Every single specialist we saw was a warm, caring, knowledgeable person! All knew Rett inside and out and all were so impressed with miss Aves!
First we talked to the OT and nutritionist. We got some great feedback about her hand use and chewing skills which was very reassuring. I got some awesome info from the nutritionist about ways to get more calcium in Avery's diet without dairy. Its amazing how ingrained "good eating" can be-I forget that I can TRY to put more fat in her diet!

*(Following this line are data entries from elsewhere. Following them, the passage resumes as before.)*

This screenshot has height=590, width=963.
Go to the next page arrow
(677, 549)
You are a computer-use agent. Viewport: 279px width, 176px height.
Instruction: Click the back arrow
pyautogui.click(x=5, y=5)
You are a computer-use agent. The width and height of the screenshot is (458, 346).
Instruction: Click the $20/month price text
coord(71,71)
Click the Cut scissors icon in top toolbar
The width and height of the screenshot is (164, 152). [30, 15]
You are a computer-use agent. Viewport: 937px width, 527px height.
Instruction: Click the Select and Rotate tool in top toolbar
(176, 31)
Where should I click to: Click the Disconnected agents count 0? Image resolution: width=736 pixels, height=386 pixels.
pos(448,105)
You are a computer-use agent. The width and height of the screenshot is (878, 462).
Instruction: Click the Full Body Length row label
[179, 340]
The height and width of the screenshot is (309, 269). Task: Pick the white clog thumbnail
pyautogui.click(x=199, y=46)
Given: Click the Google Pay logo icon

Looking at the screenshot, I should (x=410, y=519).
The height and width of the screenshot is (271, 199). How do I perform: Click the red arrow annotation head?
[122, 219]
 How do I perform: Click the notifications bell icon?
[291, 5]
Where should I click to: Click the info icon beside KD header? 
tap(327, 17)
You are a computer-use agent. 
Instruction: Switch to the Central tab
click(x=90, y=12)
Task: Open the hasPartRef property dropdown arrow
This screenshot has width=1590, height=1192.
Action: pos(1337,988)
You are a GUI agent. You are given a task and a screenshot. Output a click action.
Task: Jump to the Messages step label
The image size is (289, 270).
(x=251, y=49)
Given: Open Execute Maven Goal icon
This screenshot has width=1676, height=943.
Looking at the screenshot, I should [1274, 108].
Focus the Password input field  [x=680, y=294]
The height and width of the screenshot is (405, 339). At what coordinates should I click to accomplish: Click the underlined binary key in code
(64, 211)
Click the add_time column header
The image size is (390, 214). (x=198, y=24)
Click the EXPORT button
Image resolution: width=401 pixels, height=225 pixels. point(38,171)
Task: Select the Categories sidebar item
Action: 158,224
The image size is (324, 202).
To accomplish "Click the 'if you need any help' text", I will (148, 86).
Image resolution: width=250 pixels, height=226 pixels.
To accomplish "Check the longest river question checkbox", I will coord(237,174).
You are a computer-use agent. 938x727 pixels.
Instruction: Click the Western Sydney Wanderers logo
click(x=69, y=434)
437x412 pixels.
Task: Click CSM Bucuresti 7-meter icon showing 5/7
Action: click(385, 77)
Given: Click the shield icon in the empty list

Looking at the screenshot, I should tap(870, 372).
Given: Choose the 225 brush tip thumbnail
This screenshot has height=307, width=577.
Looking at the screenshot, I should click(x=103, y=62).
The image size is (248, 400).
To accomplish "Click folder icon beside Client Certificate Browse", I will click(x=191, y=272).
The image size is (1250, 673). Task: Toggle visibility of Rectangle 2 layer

Then we saw the physiatrist who was very nice. she checked Avery's spine and said its very straight! No signs of curvature! Phew. We still have the xray to look at. She also told us we should go ahead and get the inserts or her shoes-the more support we can give her ankles early the better. So I am going to order those. I am so glad we brought the ekg results- I was able to give them the original for their doctors to look at. The PT was so nice and she was the most amazed at Avery's gross motor abilities. She gave me some great tips for making sure her IEP goals are appropriate and to focus on goals that bring her to a "typical" level (rising a trike, jumping etc). Then we saw Judy the communication specialist. She gave us several ideas about new things to try. She also thinks we should get an OT evaluation by someone with a sensory specialty b/c Avery is so unregulated. Maybe some therapeutic listening or something. I have to get looking into that. I cannot wait to get her report and share it with school! I hope they will be receptive. We also got to speak with Dr. Suzanne Davis the ped neuro. She was very nice and gave us some good feedback as well. We are going to cancel/put off her 24 hour eeg. We dont really think there is any true seizure activity going on so its really not necessary. I was glad to get her Ok on that.
What a wonderful service they provide to so many families. Katie's clinic is a warm, caring place where you are surrounded by people who know Rett Syndrome in and out! It was awesome. Well worth it. thank you!!!